TO-DO LIST —
A. Name every place that the article on Russian nanotechnology says, unlike Russia, is currently able to conduct research across the board.
B. Write the next part of the article on Russian nanotechnology, following on from its final sentence.

ARTICLE —
>>>

Russia will be able to join the global nanotechnology boom thanks to its inter-disciplinary research and traditions in instrument and material science that are still alive and kicking

Olga Ruban

A ton per nanometer

Nanotechnology boomRussia has something to contribute to the nano boom. True, unlike the US, Europe and Japan, Russia is currently unable to conduct research activities across the board, yet some of its developments still manage to stand out from the bumper crop of global nanotechnology achievements.
Russia has a strong position, first of all, in the field of nano instrument-making. Russian engineers have always known how to design simple and functional instruments based on non-standard ideas and approaches. Russia is quite competitive in nanotoolkits, the tools enabling scientists to handle nanoobjects.
The scanning probe microscopes made by the Zelenograd-based NT-MDT Company established by Viktor Bykov, a graduate of Moscow Institute of Physics and Engineering (MFTI), back in 1989 represent the greatest success achieved by Russian technocrats in this area. The probe microscopes enable researchers to “feel” objects. In doing so, they are able to “see” its individual atoms and molecules and also determine some of its features. These instruments are the main tool for scientists and researchers dealing with nano structures.

<<<

DATA EXTRACT —
>>>

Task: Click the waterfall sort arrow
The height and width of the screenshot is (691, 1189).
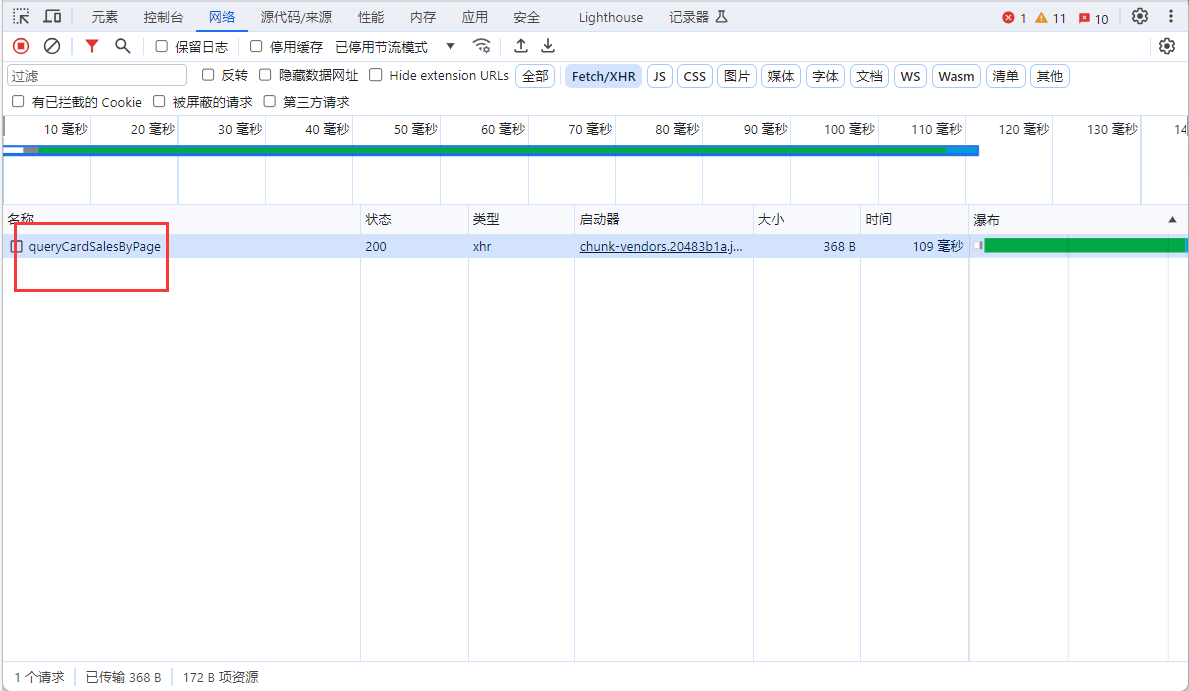Action: coord(1172,219)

<<<

RESPONSES PER TASK —
A. The US, Europe and Japan.

B.
NT-MDT develops and manufactures the most delicate unit of these microscopes, its probes (often in the form of a metal needle with a point several atoms thick or in the form of an optical fiber ending in a plate just 30 nanometers in diameter), as well as their “brains,” the software enabling users to control the probe and analyze data from the object. One of the company’s latest products, the Ntegra probe nanolaboratory, unites several instruments into a single interface, enabling scientists to examine the structures and properties of nanoobjects very accurately and thoroughly.
The microscopes made by NT-MDT Company are, perhaps, the sole outstanding commercial success by a Russian company in nanotechnologies. Scientists from Zelenograd have succeeded in making their way onto the global probe microscope market and are doing extremely well there. NT-MDT exports its products to EU countries, where it has a market share of 14%, to Asian countries (9%) and to Israel (35%). Finally, the company sells a third of its instruments on the Russian domestic market.
The Nanotekh Company offers another outstanding product to the market, a power nanopositioner. This device enables scientists to move macro-objects with a mass of around a ton by nanodistances. The principle behind the positioner is magnetostriction, when samples of rare-earth alloys become longer under exposure to an external magnetic field. In the positioner, the magnetic field is applied to a rod made of D-terfenol that acts as a working body. The rod elongates and moves an object, for example, the blade of a metal-working machine. The positioner has two grades: rough and fine. The rough grade can move an object by 1-2 m with an accuracy of 2-3 microns, while the fine grade can move something 10-50 microns within 0.01 nanometer.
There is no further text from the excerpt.